Indeed the veterans of two Roman legions were established in the city (and region) of Berytus by emperor Augustus: the fifth Macedonian and the third Gallic., and Heliopolis from 15 BC to 193 AD formed part of the territory of Berytus.  The population -probably nearly 15000 inhabitants- was mainly local in the second century under Hadrian with a few descendants of the Roman colonists and likely varied seasonally with market fairs and the schedules of the caravans to the coast and interior.

According to Schlumberger, during the Roman conquest the city's temple to Baʿal & Haddu was conflated first with the worship of the Greek sun god Helios and then with the Greek and Roman sky god under the name "Heliopolitan Zeus" or "Jupiter". The present Temple of Jupiter (the biggest in Antiquity) presumably replaced an earlier one of Triparadeisos using the same foundations.

Roman Heliopolis 

Triparadeisos/Heliopolis from 15 BC to 193 AD formed part of the territory of Berytus and was partially romanized.  

During Classical Antiquity, the city's temple to Baʿal & Haddu was conflated first with the worship of the Greek sun god Helios and then with the Greek and Roman sky god under the name "Heliopolitan Zeus" or "Jupiter". The present Temple of Jupiter presumably replaced an earlier one of Triparadeisos using the same foundation.

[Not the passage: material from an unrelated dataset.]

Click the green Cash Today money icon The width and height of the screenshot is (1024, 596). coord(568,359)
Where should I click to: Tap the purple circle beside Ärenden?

The presence of a huge quarry was one of the reasons for the Roman decision to create a huge "Great Court" of a big pagan temple complex in this mountain site, located at nearly 1100 meters of altitude and on the eastern Borders of the Roman Empire: it took three centuries to create this colossal Roman paganism's temple complex, called Sanctuary of Heliopolis.

Heliopolis was a noted oracle and pilgrimage site, whence the cult spread far afield, with inscriptions to the Heliopolitan god discovered in Athens, Rome, Pannonia, Venetia, Gaul, and near the Wall in Britain. The Roman 
temple complex grew up from the early part of the reign of Augustus in the late 1st century until the rise of Christianity in the 4th century. The 6th-century chronicles of John Malalas of Antioch, which claimed Triparadeisos/Heliopolis as a "wonder of the world" credited most of the complex to the 2nd-century Antoninus Pius. By that time, the complex housed three temples: one to Jupiter Heliopolitanus (Baʿal), one to Venus Heliopolitana (Ashtart), and a third to Bacchus. On a nearby hill, a fourth temple was dedicated to the third figure of the Heliopolitan Triad, Mercury (Adon). 

Ultimately, the site vied with Praeneste in Italy as the two largest sanctuaries in the Western world.

The emperor Trajan consulted the site's oracle twice. In 193 AD, Septimius Severus granted the city the famous ius Italicum rights and the city grew in importance in all the Roman Levant.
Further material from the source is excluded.